RECORDED INFORMATION —
● ● ● ● ●

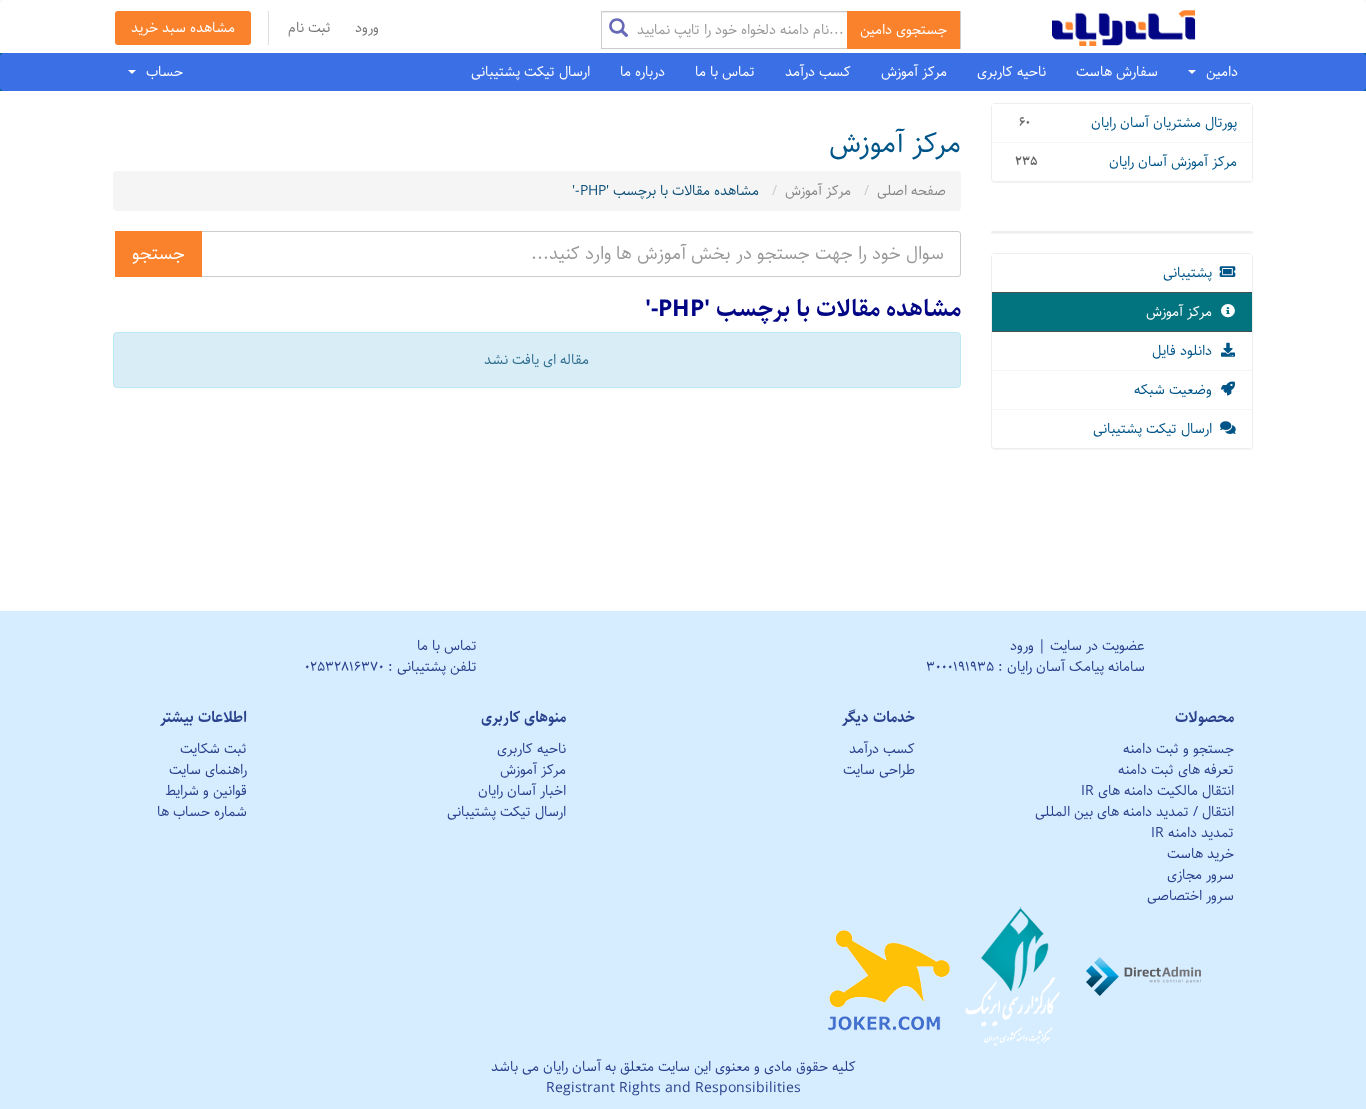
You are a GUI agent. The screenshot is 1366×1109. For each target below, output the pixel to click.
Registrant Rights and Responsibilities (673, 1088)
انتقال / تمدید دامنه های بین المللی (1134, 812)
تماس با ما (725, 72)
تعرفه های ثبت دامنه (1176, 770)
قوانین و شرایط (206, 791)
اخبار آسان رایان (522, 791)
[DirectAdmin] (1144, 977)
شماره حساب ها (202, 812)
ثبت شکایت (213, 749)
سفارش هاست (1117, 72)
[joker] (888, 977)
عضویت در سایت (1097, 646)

● ● ● ● ●

WORK INSTRUCTIONS —
The answer must be the line containing "شماره حساب ها (202, 812)" and every line after it to the end of the data, exactly as written.

TASK ANSWER —
شماره حساب ها (202, 812)
ثبت شکایت (213, 749)
سفارش هاست (1117, 72)
[joker] (888, 977)
عضویت در سایت (1097, 646)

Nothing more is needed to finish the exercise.